Monaghan spoke briefly of the pleasure of having a piece created on him. Neptune was created for him, and although he is Caliban in the second cast he was still witness to a lot of the creative process. Neptune is not a character from Shakespeare’s The Tempest and so was an entirely new character, there were no previous examples for him to look to. For Caliban there have been various versions to draw from, and he watched this version being created for Tyrone. He spoke of the need to make a role yours, whether it be one that has been performed many times by many performers or a brand new role. He spoke of Bintley’s skill at bringing out individual strengths. Having delighted the audience for half an hour, the dancers had to rush backstage to prepare for the evening’s performance.

The show:

The stage is set as a watery expanse, gold glimmering in the centre. Ariel (Max Maslen) floats to the gold, swimming through the ‘water’ elegantly. Before we know it there are waves crashing across the stage, a skillful use of billowing silk, strobe lighting adds to the drama, and it is a spectacular start. The staging throughout must be commended, Rae Smith (of War Horse fame) having done a first class job transporting us to a magical, ethereal world. The costume is also a delightful mix of the Elizabethan and the magical, and yet the choreography does not quite hold up to the impressiveness of the aesthetics. When I think back to the performance I barely remember any sequences of dance, what remains is the staging.

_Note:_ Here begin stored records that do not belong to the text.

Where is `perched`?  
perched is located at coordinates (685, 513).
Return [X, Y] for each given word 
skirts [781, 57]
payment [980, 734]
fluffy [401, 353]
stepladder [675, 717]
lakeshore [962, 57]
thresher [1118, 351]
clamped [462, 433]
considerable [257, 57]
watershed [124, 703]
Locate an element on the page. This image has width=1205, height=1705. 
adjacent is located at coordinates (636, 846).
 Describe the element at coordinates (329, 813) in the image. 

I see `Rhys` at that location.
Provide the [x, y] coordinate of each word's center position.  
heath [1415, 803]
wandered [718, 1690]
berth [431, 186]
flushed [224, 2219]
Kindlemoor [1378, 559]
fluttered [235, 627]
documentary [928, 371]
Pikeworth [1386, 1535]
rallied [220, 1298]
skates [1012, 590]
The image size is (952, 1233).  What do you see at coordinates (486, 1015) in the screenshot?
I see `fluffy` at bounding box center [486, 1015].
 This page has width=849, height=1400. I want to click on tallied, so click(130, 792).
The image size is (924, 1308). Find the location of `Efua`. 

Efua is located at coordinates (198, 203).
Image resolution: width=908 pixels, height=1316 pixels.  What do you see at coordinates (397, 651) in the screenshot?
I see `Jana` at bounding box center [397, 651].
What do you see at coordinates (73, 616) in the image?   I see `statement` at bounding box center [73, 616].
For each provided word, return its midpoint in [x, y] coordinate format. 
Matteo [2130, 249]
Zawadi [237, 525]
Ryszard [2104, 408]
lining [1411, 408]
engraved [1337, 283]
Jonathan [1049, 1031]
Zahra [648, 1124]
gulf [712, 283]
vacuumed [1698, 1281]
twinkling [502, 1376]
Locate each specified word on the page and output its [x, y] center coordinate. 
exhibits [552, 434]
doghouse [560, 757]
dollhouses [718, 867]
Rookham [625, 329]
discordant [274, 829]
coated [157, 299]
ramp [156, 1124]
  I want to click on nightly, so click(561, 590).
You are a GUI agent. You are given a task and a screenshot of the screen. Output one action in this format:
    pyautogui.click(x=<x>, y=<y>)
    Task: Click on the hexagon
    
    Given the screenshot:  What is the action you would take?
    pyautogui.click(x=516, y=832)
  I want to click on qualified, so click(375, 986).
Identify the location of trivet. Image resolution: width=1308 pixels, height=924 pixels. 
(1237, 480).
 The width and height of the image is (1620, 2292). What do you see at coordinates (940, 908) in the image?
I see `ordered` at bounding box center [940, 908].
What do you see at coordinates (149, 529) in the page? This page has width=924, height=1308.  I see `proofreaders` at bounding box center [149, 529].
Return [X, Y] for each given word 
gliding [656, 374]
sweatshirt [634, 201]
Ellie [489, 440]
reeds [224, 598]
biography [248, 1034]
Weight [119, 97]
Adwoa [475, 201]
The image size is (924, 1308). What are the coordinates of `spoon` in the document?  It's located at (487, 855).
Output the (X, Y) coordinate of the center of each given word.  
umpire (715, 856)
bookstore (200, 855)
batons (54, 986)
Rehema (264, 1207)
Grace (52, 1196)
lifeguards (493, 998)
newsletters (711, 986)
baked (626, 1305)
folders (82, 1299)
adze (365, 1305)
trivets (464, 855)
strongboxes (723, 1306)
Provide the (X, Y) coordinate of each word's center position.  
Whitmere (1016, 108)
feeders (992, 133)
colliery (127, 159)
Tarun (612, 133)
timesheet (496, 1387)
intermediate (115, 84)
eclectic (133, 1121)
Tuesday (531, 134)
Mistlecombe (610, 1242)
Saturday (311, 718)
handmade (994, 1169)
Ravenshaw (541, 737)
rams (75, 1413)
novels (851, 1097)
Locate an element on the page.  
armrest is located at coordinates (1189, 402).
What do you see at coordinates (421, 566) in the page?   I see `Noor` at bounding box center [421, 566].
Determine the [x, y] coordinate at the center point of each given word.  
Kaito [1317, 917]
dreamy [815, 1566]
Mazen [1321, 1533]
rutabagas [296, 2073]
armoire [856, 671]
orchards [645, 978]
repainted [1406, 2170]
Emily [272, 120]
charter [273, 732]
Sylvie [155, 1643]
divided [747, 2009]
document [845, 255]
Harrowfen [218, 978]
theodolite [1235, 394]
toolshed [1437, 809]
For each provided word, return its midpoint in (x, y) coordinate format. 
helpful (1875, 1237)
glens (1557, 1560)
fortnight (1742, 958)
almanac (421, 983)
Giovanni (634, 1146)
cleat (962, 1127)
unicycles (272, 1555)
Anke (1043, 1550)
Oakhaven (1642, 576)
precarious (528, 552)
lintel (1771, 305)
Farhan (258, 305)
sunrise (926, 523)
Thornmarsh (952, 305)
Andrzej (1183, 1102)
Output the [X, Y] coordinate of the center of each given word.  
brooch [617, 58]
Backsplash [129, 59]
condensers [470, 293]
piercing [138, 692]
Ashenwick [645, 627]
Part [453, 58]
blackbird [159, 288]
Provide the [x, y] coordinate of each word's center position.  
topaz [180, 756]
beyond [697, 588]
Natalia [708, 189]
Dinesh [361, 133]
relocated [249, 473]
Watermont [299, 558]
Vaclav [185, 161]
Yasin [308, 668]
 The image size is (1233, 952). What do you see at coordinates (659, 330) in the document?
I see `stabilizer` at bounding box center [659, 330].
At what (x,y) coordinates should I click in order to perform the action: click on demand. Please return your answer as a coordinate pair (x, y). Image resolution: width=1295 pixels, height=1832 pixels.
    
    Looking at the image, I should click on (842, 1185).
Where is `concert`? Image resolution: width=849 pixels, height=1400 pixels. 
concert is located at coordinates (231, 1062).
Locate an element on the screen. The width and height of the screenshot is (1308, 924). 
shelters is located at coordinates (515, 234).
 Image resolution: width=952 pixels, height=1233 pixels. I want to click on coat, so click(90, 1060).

The dancers are not to be criticized, they showed their skill, of which they have plenty, yet there was something missing. The complexity of the characters was not developed and although the narrative was carefully followed it lacked the power of the play. There was humour with Trinculo and Stephano, their drunkenness and circus-esque performances added a light tone to the evening but Prospero, despite his impressive standing does not have opportunity to show his struggles. The divertissements of Act Two, although perfectly pretty, are too lengthy, reminiscent of the Royal Ballet’s The Sleeping Beauty where you are left wondering if it is really necessary to give so much time to extraneous characters.

There are moments of stillness with almost the whole Company on stage which were quite stunning but the movements themselves did not encourage the audience to engage with the narrative. Beamish’s score adds atmosphere to the proceedings, and is a pleasant change with the prominence of percussion. Overall, a visually and aurally enjoyable evening that could be great with a little more attention to the choreography.